Stored data:

------------------------------

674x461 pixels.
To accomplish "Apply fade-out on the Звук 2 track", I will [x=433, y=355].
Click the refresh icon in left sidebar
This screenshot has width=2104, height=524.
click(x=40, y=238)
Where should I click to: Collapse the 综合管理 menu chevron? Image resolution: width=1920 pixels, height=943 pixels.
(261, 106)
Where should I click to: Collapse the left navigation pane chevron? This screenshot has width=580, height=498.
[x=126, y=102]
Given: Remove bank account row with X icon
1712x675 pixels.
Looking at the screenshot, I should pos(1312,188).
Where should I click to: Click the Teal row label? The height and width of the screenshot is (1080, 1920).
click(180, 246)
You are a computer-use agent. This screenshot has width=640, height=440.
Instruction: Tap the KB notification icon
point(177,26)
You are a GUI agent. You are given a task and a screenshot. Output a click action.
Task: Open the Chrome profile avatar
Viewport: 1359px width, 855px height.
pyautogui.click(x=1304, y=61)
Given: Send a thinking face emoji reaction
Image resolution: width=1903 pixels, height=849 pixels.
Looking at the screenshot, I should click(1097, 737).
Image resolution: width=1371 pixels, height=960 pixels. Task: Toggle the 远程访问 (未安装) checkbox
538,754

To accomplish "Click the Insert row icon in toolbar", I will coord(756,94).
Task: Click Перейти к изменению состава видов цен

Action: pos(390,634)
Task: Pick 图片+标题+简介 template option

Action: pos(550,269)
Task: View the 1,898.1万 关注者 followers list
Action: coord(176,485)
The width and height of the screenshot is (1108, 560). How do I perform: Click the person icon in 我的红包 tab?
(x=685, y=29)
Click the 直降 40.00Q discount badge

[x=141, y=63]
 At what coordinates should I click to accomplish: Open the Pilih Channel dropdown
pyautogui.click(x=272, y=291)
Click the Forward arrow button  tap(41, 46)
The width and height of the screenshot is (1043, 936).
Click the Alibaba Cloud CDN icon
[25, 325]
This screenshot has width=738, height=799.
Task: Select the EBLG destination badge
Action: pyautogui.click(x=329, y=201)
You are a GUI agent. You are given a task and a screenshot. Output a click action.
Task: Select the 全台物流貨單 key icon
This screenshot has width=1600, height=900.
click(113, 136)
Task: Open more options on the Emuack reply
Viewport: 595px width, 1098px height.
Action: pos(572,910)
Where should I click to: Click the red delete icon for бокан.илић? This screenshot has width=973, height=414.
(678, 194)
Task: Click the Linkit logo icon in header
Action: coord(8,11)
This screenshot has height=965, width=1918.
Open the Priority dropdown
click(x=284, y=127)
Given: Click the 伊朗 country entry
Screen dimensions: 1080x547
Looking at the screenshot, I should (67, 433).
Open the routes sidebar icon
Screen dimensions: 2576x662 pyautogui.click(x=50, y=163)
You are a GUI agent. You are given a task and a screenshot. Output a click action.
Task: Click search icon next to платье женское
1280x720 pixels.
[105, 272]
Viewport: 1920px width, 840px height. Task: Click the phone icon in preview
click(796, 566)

------------------------------

Work item: Your response must consist of every line above, reproduced exactly.

Solution for this exercise:
674x461 pixels.
To accomplish "Apply fade-out on the Звук 2 track", I will [x=433, y=355].
Click the refresh icon in left sidebar
This screenshot has width=2104, height=524.
click(x=40, y=238)
Where should I click to: Collapse the 综合管理 menu chevron? Image resolution: width=1920 pixels, height=943 pixels.
(261, 106)
Where should I click to: Collapse the left navigation pane chevron? This screenshot has width=580, height=498.
[x=126, y=102]
Given: Remove bank account row with X icon
1712x675 pixels.
Looking at the screenshot, I should pos(1312,188).
Where should I click to: Click the Teal row label? The height and width of the screenshot is (1080, 1920).
click(180, 246)
You are a computer-use agent. This screenshot has width=640, height=440.
Instruction: Tap the KB notification icon
point(177,26)
You are a GUI agent. You are given a task and a screenshot. Output a click action.
Task: Open the Chrome profile avatar
Viewport: 1359px width, 855px height.
pyautogui.click(x=1304, y=61)
Given: Send a thinking face emoji reaction
Image resolution: width=1903 pixels, height=849 pixels.
Looking at the screenshot, I should click(1097, 737).
Image resolution: width=1371 pixels, height=960 pixels. Task: Toggle the 远程访问 (未安装) checkbox
538,754

To accomplish "Click the Insert row icon in toolbar", I will coord(756,94).
Task: Click Перейти к изменению состава видов цен

Action: pos(390,634)
Task: Pick 图片+标题+简介 template option

Action: pos(550,269)
Task: View the 1,898.1万 关注者 followers list
Action: coord(176,485)
The width and height of the screenshot is (1108, 560). How do I perform: Click the person icon in 我的红包 tab?
(x=685, y=29)
Click the 直降 40.00Q discount badge

[x=141, y=63]
 At what coordinates should I click to accomplish: Open the Pilih Channel dropdown
pyautogui.click(x=272, y=291)
Click the Forward arrow button  tap(41, 46)
The width and height of the screenshot is (1043, 936).
Click the Alibaba Cloud CDN icon
[25, 325]
This screenshot has width=738, height=799.
Task: Select the EBLG destination badge
Action: pyautogui.click(x=329, y=201)
You are a GUI agent. You are given a task and a screenshot. Output a click action.
Task: Select the 全台物流貨單 key icon
This screenshot has width=1600, height=900.
click(113, 136)
Task: Open more options on the Emuack reply
Viewport: 595px width, 1098px height.
Action: pos(572,910)
Where should I click to: Click the red delete icon for бокан.илић? This screenshot has width=973, height=414.
(678, 194)
Task: Click the Linkit logo icon in header
Action: coord(8,11)
This screenshot has height=965, width=1918.
Open the Priority dropdown
click(x=284, y=127)
Given: Click the 伊朗 country entry
Screen dimensions: 1080x547
Looking at the screenshot, I should (67, 433).
Open the routes sidebar icon
Screen dimensions: 2576x662 pyautogui.click(x=50, y=163)
You are a GUI agent. You are given a task and a screenshot. Output a click action.
Task: Click search icon next to платье женское
1280x720 pixels.
[105, 272]
Viewport: 1920px width, 840px height. Task: Click the phone icon in preview
click(796, 566)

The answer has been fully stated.